What a relief just to type out the title of this blog. I’m absolutely exhausted. I’m tired. And yes I’m tired of bullies. You know who you are. Everyone has a bully in their life, even my good climate friends have people who have bullied them in their work-homes. And I have mine. There are bullies on city council. There are bullies in HMOs. There are bullies at school. There are bullies on committees. There are bullies at non-profit foundations. There are bullies in universities. And as my back is spasming and I’m thinking about just the mundane day to day of my life, I’m furious at the bullies that exist in my life.

But those bullies, have prepared me for the climate work. There is no bigger bully than the fossil fuel industry, entrenched interests, and those that sit around while the rest of us worker-bees actually work. I’m pretty sure I never bullied anyone in my life. If I have, please text me and I’ll apologize to you. Maybe I was having the same back spasms I’m having right now and was not in my right mind. Maybe the back spasms is a reminder of my own mortality (which I’m acutely aware of).

But now that I’ve gotten that off my chest, I am grateful. I’m grateful for the kind-hearted and loving people who are doing climate work. The real work that needs doing. Not the posturing, not the easy stuff. The hard work. The organizing the summits. The fighting the Tijuana Sewage Crisis. The calling of legislators. The passing of bills. The work that is going to the root of systemic racism, environmental racism and addressing head on the climate crisis and global heating. It’s what my mentor Nicole Capretz from Climate Actions Campaign said, “the cavalry is not coming.”

Actually Nicole, the sad imagery is that the cavalry is coming. It’s coming with Dr. Plastic Picker and it’s literal children. Sometimes I look at the premedical students, medical students and high school students that have joined hands with pediatricians to do this work in San Diego – and I realize they are like toddlers in diapers. We have children that are rising up and fighting back. And it’s absolutely daunting.

But those children have done amazing things this week. They’ve written a blogpost that was published in the AAP-CA3 newsletter about their advocacy. They helped form the backbone of the OC Public Health Advisory Council of Climate Actions Campaign. They helped delivery testimony regarding the dangers of hydrogen sulfide gas to developing lungs and children to the San Diego Air Pollution Control District board, and get a promise of 10K air purifiers to the south bay.

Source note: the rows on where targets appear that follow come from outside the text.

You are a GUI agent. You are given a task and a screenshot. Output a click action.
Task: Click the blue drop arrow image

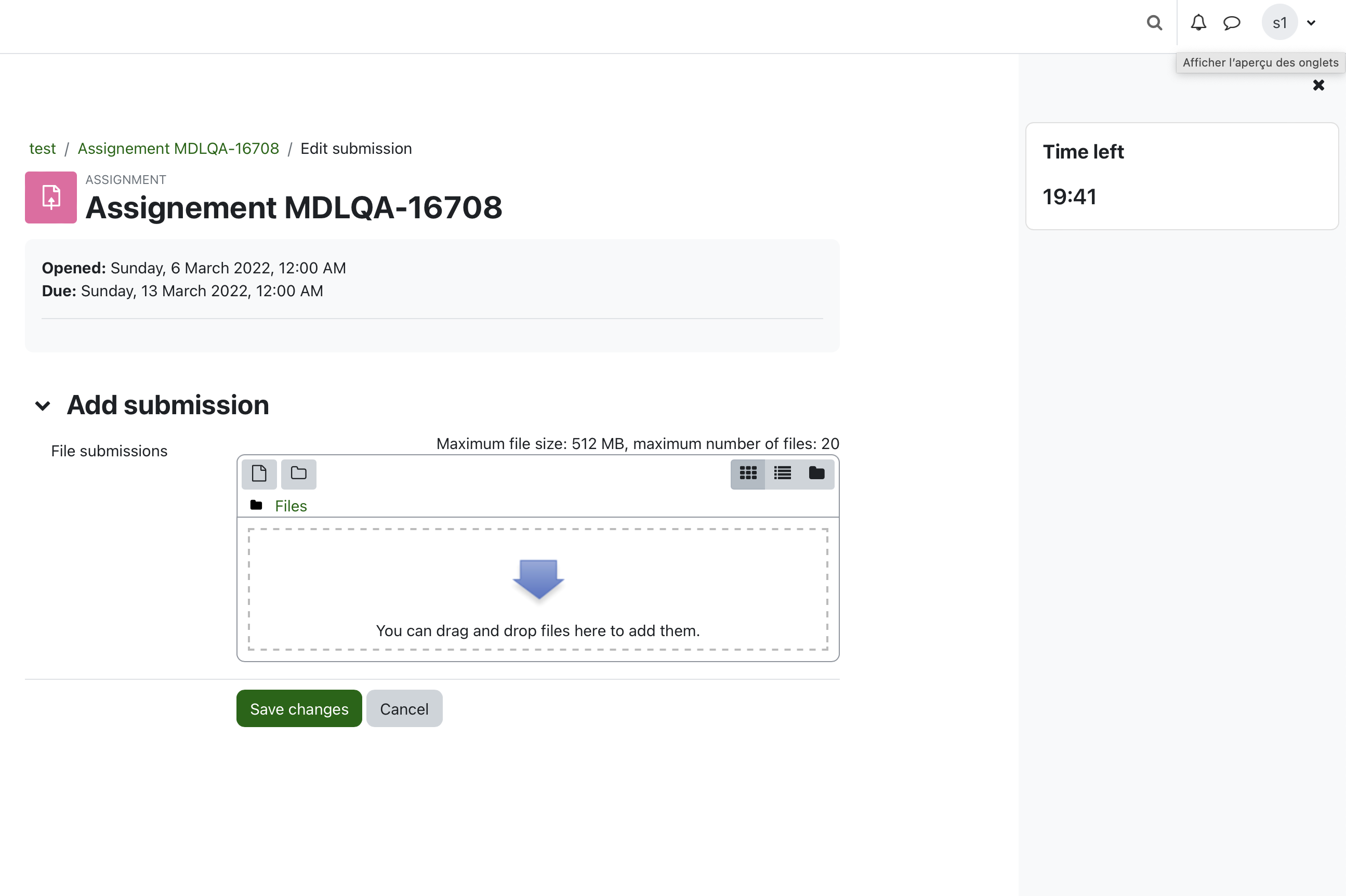pos(538,579)
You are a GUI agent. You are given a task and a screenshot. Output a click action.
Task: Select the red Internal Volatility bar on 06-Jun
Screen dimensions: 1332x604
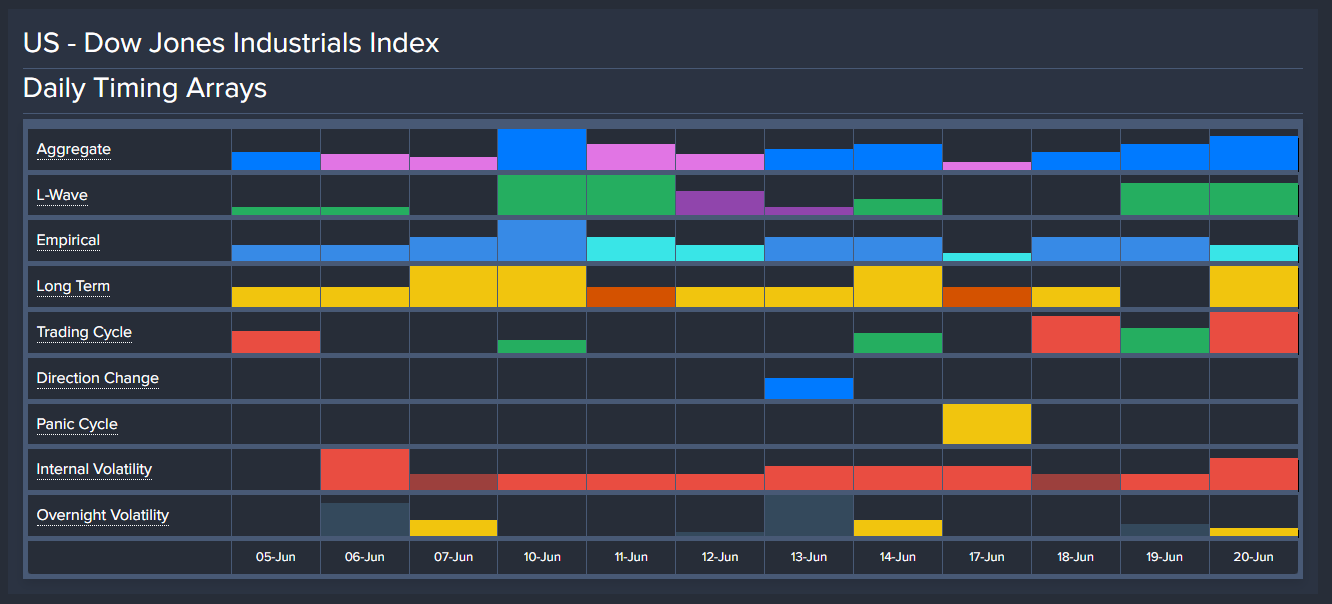(365, 469)
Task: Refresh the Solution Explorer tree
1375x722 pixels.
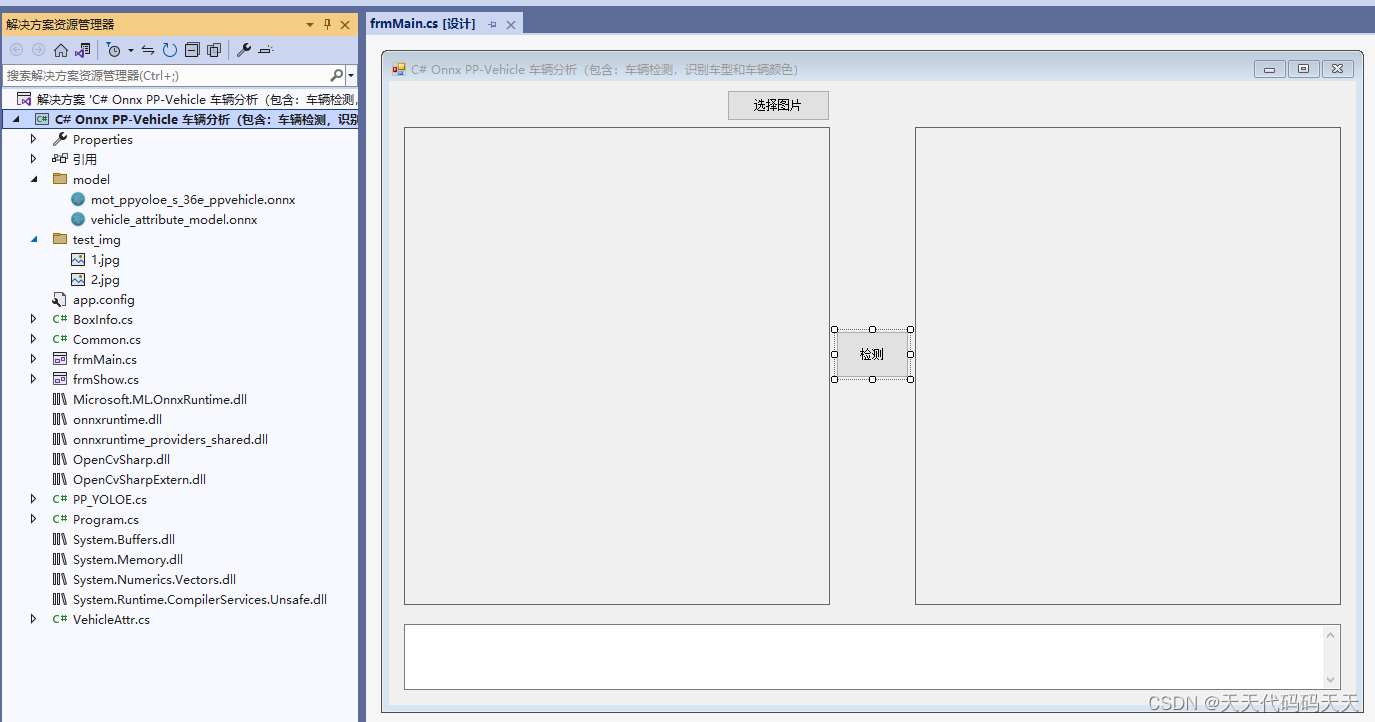Action: 168,50
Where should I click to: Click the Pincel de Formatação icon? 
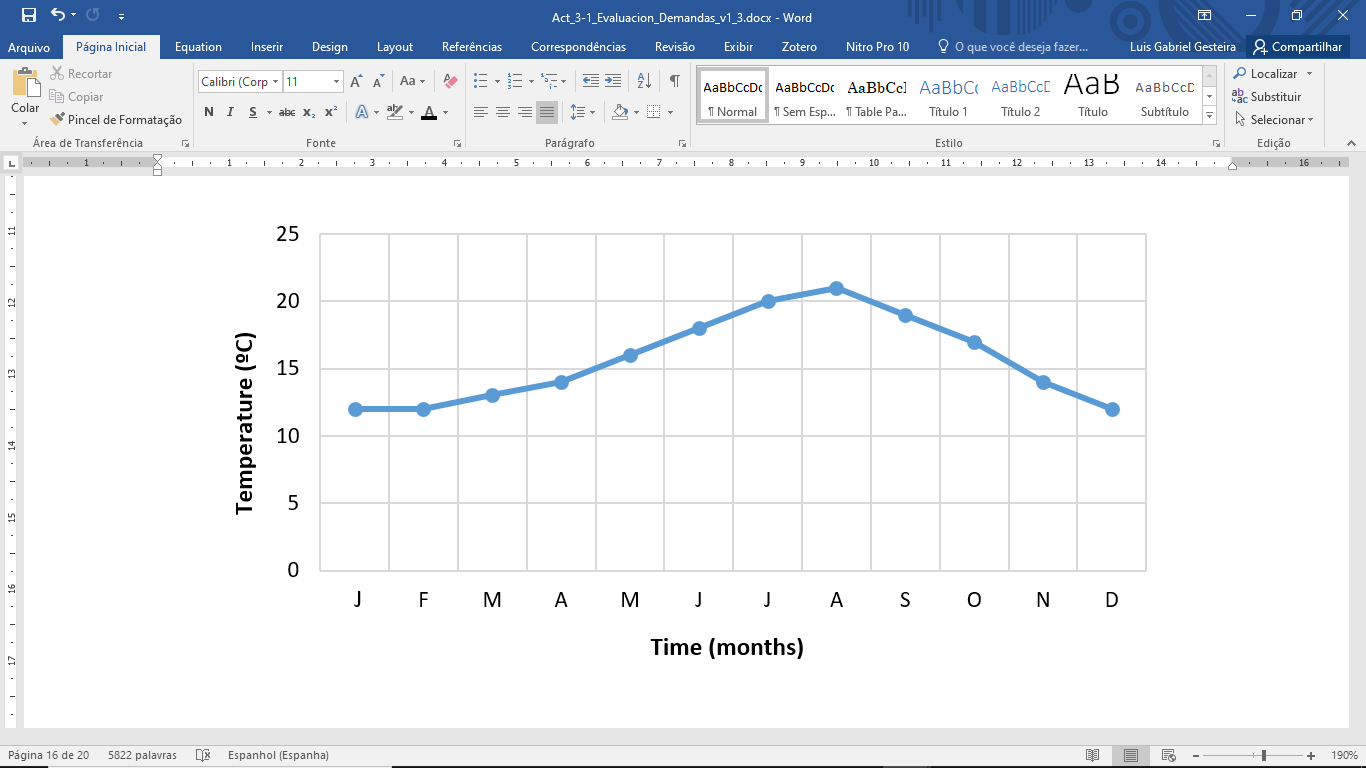pos(58,120)
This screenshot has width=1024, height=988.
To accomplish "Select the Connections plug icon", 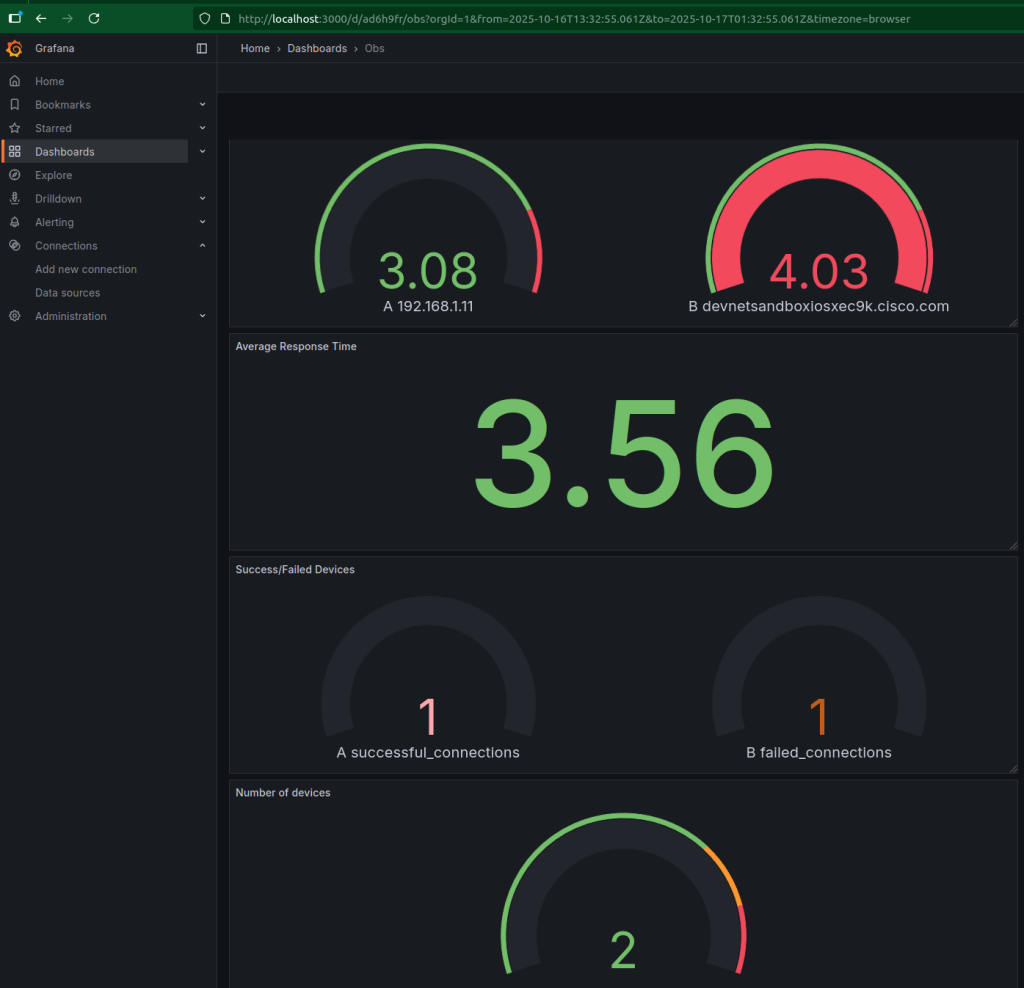I will tap(14, 245).
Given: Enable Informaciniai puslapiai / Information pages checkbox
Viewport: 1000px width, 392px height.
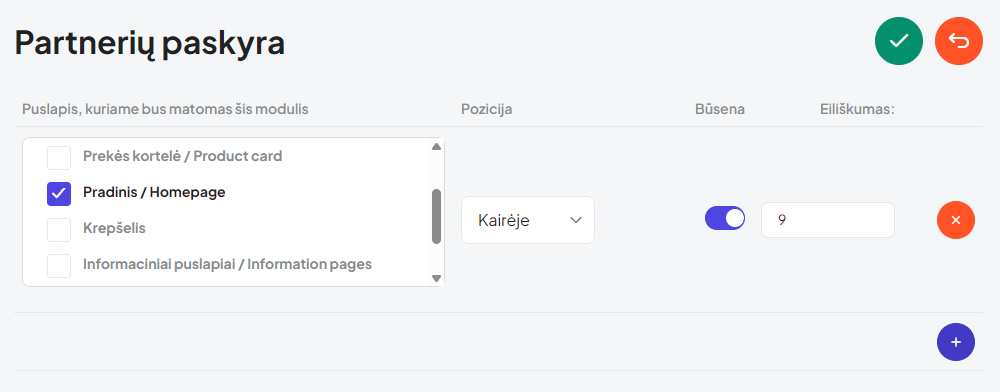Looking at the screenshot, I should pyautogui.click(x=59, y=266).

That I have my own bullies makes me a better pediatrician. It makes me understand better what so many of my patients especially those that are neurodivergent go through. That I have my own bullies makes me a better mentor for the medical students and premedical students that dare to dream to be physicians, that though they know they have had to overcome so much to get to where they are. They have many more mountains to climb, financial barriers, prejudices about their gender, growing up in communities that they dearly love that are also burdened by pollution. It makes me a better mother, helping my daughter navigate the dicey world of junior year where some around her don’t believe in her dreams. When you try to rise, others will try to pull you down or others will try to push you down. But to my daughter and to so many that I mentor, we’ll rise up. We have to. There is no cavalry coming. There is just us. But we are a powerful force. Thank you for listening. And I feel better, and I’ll show up to work today despite the ridiculous things I have to deal with day to day sometimes in order to be a doctor.